A request to extend an emergency rule temporarily preventing all electric, natural gas and water disconnections across Missouri has been denied.
The Public Service Commission indicated to the Consumers Council of Missouri that the denial is because the request to extend didn’t meet the criteria for the emergency rule.
They say it’s because most of the regulated utilities have already placed their own moratoriums on disconnections, and that their repayment and financial programs were still open and well-funded.
The commission also indicated that by stopping regular disconnections could harm customers, as it makes them ineligible to receive assistance from the Low-Income Home Energy program.

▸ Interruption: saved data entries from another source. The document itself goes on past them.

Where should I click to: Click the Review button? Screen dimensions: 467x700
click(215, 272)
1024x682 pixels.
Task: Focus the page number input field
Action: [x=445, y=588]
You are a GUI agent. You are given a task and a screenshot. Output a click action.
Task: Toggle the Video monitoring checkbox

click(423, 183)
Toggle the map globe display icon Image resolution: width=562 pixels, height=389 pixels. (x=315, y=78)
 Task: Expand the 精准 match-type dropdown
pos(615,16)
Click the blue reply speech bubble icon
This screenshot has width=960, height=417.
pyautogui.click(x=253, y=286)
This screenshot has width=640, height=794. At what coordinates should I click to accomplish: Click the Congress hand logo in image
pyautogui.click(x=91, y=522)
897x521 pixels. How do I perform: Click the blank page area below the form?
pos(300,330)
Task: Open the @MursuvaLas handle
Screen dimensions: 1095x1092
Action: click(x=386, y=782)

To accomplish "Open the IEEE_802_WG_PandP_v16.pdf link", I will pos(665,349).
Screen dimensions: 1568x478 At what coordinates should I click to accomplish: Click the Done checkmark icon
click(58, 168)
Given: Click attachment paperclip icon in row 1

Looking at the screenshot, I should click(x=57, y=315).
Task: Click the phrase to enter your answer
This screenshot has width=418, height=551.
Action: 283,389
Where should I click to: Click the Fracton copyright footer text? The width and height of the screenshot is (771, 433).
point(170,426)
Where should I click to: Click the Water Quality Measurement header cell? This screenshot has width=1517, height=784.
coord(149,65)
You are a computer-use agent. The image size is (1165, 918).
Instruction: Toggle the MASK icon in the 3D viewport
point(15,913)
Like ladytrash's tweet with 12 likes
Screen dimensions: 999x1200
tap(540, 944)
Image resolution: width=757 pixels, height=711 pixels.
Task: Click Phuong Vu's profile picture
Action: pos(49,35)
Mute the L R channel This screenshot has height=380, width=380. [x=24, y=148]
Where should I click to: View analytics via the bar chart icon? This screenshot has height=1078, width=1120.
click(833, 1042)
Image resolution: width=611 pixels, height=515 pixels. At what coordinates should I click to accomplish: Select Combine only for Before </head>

JEFFERSON CITY—The Missouri Public Service Commission has denied a request filed by Consumers Council of Missouri which sought Commission issuance of an emergency rule that would temporarily prevent electric, natural gas, and water disconnections through March 31, 2021, because of the COVID-19 pandemic.
The Commission found the rulemaking requested does not meet the criteria for the issuance of an emergency rule.
“At the beginning of the pandemic in this state, the large Commission-regulated utilities each voluntarily placed a moratorium on residential disconnections. This action allowed the utilities time to take the necessary legal and organizational steps to revise their payment plans, collections processes, customer financial assistance programs, and other operations to better serve their customers during the pandemic,” said the Commission. “These utilities reported to the Commission that most of their repayment and financial assistance programs were still available and were funded. Additionally, stopping the regular disconnection processes may unintentionally harm customers by making them ineligible to receive financial assistance from the Low Income Home Energy Assistance Program (LIHEAP) because no disconnection was imminent. The utilities stated that customers often did not seek help with payment plans and financial assistance until prompted to do so by receiving a disconnection notice. Further, placing a moratorium on disconnections may leave customers with insurmountable arrearages when the moratorium expires.”
“The Commission finds that the programs put in place by the utilities to avoid disconnections during the pandemic should be allowed an opportunity to work and have been working,” said the Commission.